With the foregoing in mind, FIG. 1 is a schematic diagram of an embodiment of a system 10 (e.g., subsea system). The system 10 includes a wellhead 12, which is coupled to a mineral deposit 14 via a wellbore 16. A well intervention system 18 (e.g., PCE stack) is coupled to the wellhead 12 to facilitate well intervention operations, which may be carried out by lowering a cable 20 and/or a tool 22 (e.g., configured to collect data about the mineral deposit 14 and/or the wellbore 16) through a bore defined by a series of components of the well intervention system 18, through a wellhead bore of the wellhead 12, and into the wellbore 16.


The series of components of the well intervention system 18 may be arranged in a stack (e.g., coaxial; stacked vertically above the wellhead 12 and the wellbore 16) and may include a well control valve 24, a lubricator assembly 26, and/or a pressure control system 28. For example, the well control valve 24 may include or be a BOP, the lubricator assembly 26 may include or be a series of tubulars, and the pressure control system 28 may include or be an annular seal system (e.g., stuffing box) with annular packers (e.g., seal elements).


The well intervention system 18 may also include a control panel 30 (e.g., subsea control system) that includes one or more switches 32 (e.g., input devices). It should be appreciated that the one or more switches 32 may be any type of mechanical and/or electrical input devices. While the one or more switches 32 are illustrated between the well control valve 24 and the lubricator assembly 26, it should be appreciated that the one or more switches 32 may be located at any suitable position within the well intervention system 18 (e.g., at or along the lubricator assembly 26 and/or pressure control system 28). One or more conduits 34 (e.g., hydraulic conduits) are configured to provide hydraulic fluid from a fluid source 36 to the well intervention system 18 (e.g., to a manifold of the well intervention system 18). Additionally, one or more hydraulic control lines 35 (e.g., hydraulic conduits) are configured to provide a flow of the hydraulic fluid to control individual controllable elements of the well intervention system 18 (e.g., from the manifold to control the individual controllable elements of the well intervention system 18), such as to control individual controllable elements of the pressure control system 28 (e.g., the annular packers, a head catcher, valves).
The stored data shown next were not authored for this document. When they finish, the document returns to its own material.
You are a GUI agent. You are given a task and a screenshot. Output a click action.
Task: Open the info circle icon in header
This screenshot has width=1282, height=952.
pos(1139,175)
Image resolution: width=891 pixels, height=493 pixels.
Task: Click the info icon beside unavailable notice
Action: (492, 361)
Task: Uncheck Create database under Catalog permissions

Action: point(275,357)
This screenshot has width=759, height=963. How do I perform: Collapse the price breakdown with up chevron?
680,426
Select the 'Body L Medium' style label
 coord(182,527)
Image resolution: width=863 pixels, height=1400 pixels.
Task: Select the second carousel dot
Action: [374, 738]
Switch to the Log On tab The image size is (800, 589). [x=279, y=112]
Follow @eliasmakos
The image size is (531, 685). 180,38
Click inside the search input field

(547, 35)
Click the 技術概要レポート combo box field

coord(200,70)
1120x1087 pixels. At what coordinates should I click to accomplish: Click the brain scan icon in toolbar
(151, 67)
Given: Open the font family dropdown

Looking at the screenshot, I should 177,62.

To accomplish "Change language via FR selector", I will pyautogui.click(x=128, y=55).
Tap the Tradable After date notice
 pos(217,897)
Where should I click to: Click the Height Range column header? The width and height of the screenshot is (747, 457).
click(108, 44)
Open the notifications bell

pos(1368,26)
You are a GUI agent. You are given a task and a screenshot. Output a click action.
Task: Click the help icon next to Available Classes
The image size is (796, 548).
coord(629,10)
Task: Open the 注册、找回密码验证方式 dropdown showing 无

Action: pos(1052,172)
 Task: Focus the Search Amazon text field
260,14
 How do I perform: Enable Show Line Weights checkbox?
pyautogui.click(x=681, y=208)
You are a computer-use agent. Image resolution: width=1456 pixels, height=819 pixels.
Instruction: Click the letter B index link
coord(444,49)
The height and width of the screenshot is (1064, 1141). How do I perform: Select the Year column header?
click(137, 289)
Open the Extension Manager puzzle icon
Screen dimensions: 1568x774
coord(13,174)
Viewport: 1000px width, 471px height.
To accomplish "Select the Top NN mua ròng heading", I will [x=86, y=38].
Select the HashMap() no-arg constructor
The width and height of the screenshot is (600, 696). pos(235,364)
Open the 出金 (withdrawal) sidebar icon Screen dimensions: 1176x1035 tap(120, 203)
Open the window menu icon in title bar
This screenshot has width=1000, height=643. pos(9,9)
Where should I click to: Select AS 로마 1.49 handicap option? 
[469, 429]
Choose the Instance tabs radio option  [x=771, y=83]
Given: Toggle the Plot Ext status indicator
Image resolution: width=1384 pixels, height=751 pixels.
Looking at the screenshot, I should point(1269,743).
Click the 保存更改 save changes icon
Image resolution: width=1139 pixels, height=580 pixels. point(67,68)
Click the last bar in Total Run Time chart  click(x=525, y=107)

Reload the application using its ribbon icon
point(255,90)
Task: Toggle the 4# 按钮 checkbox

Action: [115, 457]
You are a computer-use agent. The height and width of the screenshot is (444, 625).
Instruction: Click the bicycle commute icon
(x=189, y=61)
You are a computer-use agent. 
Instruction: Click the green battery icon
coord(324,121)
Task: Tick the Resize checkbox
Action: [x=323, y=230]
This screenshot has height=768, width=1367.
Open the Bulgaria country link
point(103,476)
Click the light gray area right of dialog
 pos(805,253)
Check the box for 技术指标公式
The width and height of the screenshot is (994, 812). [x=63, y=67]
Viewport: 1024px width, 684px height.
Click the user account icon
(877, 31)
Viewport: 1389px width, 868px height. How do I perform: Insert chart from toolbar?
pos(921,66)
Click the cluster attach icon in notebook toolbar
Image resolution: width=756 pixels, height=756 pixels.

As discussed herein, at least one of the one or more hydraulic control lines 35 may be configured to direct the flow of hydraulic fluid to a pressure release system associated with the pressure control system 28. Further, in certain embodiments, at least one of the one or more switches 32 may be adjusted (e.g., temporarily adjusted; from a first position [first position, command, or input] to a second position [second position, command, or input]) to enable the at least one of the one or more hydraulic control lines 35 to direct the flow of hydraulic fluid to the pressure release system associated with the pressure control system 28. In certain embodiments, the at least one of the one or more switches 32 may be adjusted via an unmanned vehicle 38 (e.g., remotely operated vehicle [ROV] or autonomous underwater vehicle [AUV]). For example, the unmanned vehicle 38 may be instructed to move toward and manipulate the at least one of the one or more switches 32 (e.g., from the first position to the second position).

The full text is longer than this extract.